The key is factorization: OP x TYPE x DEVICE x JIT x MULTI
All independent of each other. Avoiding issues like this pytorch/pytorch#11936, where the batch_mm on CUDA doesn’t support uint8. Our ops are much lower level, our devices are abstracted, and all kernels are live compiled so dtypes shouldn’t be an issue like this
NVIDIA benefits from platform lock-in because things like flash-attention target CUDA. While they may eventually be ported to other accelerators, the others will always be playing catch up. In tinygrad for example, the optimizers are pure easy to read Python code, with no specialization for dtypes or devices. Eventually the optimizing compiler will auto discover things like flash attention.
At tiny corp, we believe all FLOPS are created equal, and we want hardware to boil down to two numbers, compute and memory bandwidth. FLOPS and GB/s.
The crown jewel of tiny corp is tinygrad, a competitor to TensorFlow and PyTorch. The main advantage to the user of the framework is debuggability. When TF and PyTorch have internal issues, it is a long journey to fix them. Once you do, you have to rebuild and deploy a complex package across your cluster. tinygrad is pure python.
Of course, ease of use and speed matter also. Our goal is to at least match PyTorch on both fronts before tinygrad is 1.0. People migrated from TensorFlow to PyTorch because the former started to collapse under its own weight. The migration from PyTorch to tinygrad will be similar.
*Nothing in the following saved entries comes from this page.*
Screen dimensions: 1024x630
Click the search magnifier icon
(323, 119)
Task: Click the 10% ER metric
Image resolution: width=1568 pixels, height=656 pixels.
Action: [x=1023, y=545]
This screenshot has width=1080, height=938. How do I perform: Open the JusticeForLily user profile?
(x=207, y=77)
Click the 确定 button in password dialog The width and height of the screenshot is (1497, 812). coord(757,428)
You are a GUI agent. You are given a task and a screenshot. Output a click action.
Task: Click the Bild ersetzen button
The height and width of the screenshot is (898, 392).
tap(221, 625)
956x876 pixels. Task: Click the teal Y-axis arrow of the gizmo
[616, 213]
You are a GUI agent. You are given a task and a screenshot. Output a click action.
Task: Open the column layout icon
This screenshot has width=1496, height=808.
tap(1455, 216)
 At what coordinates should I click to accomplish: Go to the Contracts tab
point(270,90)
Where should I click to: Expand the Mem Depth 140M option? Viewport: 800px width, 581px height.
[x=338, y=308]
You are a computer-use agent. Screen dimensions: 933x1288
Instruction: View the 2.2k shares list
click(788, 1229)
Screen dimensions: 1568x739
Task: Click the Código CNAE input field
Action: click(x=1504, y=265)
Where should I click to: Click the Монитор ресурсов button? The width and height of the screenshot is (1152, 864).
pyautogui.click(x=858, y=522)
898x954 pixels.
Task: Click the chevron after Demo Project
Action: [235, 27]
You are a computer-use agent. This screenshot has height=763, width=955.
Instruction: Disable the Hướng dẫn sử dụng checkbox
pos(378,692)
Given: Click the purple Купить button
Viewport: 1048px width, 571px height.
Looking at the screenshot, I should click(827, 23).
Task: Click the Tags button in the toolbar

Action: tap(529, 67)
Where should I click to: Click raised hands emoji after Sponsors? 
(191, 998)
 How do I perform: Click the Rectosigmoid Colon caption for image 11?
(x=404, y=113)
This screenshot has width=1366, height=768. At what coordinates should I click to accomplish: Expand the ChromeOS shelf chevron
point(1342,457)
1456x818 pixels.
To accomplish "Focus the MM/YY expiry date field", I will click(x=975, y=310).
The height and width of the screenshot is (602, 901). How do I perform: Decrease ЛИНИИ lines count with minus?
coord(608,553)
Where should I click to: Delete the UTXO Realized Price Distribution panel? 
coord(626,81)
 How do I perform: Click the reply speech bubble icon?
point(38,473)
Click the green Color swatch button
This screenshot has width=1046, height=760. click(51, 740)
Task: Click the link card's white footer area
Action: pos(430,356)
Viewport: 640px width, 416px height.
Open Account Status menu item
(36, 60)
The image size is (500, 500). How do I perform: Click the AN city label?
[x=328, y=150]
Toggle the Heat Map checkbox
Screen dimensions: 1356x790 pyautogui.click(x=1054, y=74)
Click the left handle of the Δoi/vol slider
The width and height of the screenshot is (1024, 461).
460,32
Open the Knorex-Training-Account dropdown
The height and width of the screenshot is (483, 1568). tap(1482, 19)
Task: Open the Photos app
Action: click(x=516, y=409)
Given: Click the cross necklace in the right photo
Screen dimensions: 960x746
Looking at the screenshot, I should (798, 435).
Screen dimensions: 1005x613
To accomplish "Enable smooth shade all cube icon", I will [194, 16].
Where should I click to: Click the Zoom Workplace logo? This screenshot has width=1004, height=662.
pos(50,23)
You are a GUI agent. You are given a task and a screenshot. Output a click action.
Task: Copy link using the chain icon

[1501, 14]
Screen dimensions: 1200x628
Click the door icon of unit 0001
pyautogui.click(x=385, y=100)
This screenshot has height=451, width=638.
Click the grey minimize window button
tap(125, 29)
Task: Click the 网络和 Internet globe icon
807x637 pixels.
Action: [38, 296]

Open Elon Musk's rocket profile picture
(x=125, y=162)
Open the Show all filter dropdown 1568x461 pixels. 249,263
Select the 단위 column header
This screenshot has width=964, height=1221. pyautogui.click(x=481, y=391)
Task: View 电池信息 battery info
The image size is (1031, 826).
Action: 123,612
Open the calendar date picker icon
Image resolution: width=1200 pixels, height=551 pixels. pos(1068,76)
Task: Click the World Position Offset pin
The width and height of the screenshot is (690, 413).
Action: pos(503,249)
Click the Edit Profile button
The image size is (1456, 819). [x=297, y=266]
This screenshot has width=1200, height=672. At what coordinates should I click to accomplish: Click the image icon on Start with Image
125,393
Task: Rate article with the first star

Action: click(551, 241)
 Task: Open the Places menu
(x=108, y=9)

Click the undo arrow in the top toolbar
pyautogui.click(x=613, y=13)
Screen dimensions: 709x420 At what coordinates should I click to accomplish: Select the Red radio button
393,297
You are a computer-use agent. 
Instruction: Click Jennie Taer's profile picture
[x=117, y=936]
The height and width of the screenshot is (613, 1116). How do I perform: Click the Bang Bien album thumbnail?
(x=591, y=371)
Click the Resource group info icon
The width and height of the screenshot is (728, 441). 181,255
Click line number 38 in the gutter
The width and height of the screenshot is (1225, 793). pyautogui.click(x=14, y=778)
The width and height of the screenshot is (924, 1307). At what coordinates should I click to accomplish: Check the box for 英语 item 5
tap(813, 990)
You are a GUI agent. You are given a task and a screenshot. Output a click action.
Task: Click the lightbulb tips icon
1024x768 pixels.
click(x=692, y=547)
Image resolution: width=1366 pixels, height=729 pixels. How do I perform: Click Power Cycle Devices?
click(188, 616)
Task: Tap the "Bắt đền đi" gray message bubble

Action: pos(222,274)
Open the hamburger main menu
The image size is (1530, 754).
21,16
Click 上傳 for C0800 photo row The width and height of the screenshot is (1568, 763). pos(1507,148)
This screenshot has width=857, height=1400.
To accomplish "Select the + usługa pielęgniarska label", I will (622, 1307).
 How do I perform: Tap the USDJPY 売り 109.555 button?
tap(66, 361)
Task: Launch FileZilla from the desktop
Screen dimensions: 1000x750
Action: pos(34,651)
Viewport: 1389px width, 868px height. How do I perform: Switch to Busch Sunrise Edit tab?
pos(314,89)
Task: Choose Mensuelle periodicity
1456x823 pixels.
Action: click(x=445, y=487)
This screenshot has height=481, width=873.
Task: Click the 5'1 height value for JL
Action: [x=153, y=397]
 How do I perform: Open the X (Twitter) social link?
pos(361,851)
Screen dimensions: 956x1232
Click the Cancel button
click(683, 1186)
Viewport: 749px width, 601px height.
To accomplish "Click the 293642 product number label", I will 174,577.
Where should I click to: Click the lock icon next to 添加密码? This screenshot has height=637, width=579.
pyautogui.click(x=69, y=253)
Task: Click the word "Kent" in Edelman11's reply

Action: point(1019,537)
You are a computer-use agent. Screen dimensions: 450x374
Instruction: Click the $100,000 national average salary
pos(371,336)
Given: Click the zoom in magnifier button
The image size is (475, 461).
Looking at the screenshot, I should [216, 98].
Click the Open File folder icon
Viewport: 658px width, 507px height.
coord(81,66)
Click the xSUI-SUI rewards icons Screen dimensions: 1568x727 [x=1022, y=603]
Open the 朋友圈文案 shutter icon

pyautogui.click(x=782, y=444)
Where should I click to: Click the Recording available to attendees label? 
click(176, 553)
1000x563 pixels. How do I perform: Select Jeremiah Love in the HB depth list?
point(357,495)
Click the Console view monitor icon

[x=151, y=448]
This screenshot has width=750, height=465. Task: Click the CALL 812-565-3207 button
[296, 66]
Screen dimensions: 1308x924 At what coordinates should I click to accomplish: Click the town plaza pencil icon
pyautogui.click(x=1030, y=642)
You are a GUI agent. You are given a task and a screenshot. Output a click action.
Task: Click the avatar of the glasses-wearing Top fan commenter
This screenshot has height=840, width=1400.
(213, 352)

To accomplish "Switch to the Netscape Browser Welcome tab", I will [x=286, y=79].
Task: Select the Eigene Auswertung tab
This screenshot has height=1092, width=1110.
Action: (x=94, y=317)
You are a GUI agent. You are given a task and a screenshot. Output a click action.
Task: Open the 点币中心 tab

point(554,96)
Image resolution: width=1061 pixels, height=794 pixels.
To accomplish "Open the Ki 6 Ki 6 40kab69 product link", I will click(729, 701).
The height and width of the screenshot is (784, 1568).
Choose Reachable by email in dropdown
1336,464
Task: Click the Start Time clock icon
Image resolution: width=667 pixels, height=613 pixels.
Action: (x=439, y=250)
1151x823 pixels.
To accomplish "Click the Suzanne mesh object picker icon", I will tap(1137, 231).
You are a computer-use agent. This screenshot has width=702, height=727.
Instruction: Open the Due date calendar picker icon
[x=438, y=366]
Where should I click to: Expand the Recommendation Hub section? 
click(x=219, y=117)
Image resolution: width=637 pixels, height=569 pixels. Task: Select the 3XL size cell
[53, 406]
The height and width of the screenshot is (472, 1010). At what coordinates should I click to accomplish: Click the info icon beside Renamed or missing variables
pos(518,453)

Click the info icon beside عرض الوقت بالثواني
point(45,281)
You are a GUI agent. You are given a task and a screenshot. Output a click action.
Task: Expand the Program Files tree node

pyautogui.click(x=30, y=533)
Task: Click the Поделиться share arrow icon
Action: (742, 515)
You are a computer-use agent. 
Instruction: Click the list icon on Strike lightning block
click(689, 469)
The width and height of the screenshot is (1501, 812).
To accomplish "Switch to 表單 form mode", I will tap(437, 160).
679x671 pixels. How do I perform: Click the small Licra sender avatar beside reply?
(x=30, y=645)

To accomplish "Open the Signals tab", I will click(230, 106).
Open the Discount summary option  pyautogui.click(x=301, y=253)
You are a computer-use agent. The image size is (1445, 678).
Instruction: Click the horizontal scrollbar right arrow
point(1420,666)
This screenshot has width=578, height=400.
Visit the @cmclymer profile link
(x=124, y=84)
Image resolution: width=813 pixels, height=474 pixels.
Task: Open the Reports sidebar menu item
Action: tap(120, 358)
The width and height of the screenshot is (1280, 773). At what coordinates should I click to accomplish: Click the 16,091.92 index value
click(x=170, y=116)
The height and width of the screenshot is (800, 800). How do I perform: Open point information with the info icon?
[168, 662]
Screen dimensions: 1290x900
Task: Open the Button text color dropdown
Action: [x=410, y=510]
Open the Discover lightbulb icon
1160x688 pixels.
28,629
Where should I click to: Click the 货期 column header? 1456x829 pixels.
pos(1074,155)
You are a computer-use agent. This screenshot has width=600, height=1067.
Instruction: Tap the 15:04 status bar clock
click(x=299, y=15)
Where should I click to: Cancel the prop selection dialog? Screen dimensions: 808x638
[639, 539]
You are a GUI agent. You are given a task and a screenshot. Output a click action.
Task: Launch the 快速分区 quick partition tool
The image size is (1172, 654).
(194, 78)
There’s still 6 months - 1 year of development work before tinygrad is 1.0. A major milestone will include getting AMD (in the form of a tinybox) on MLPerf.
We sell a $15,000
deep learning box (the tinybox) with 738 FP16 TFLOPS and 5.76 TB/s of ram bandwidth. After extensive research, we haven’t found anything that’s a cheaper off the shelf way to achieve those
What’s inside the box doesn’t really matter, and will be updated over time with the best way to lower
After we have a framework in widespread use it becomes easy to introduce the cloud play. Currently, you set the default device in tinygrad with an environment variable, like GPU=1. With CLOUD=1, all your compute will be in the cloud. The cloud also supports storage in the form of DiskTensors, meaning you can store your datasets in the cloud and quickly access them.
Currently, people wait hours/days/weeks for training jobs. It shouldn’t work like this, it should be simply priced by the number of operations and memory accesses used, expanding your job to many compute units and completing as quickly as possible. The cost is the same if it runs for 1 hour at 10 exaflops or 1000 hours at 10 petaflops. Obviously it’s preferable to the user to complete the job in one hour. If S3 is “infinitely scalable” storage, tinycloud is “infinitely scalable” compute.
The key to enabling this is not offering a bare metal cloud, but a tinygrad specific cloud. There’s zero lock in, since it’s the exact same tinygrad code, you just run with CLOUD=1 instead of GPU=1.
And since the cloud is tinygrad specific, we can run our datacenters in a very different way. Current datacenters spend way too much money to ensure as close to 100% uptime as possible. If you are doing a training job and the datacenter goes down for a couple minutes, it doesn’t really matter beyond adding a few minutes to the completion time.
We take lessons in running datacenters from crypto miners, not traditional cloud providers.
In short:
- build tinygrad framework (give it away)
- build very cost efficient hardware to run tinygrad (sell it to make money)
- build a massive cloud of this very cost efficient hardware (rent it to make money)
- train the largest models in history
Don’t tell the doomers.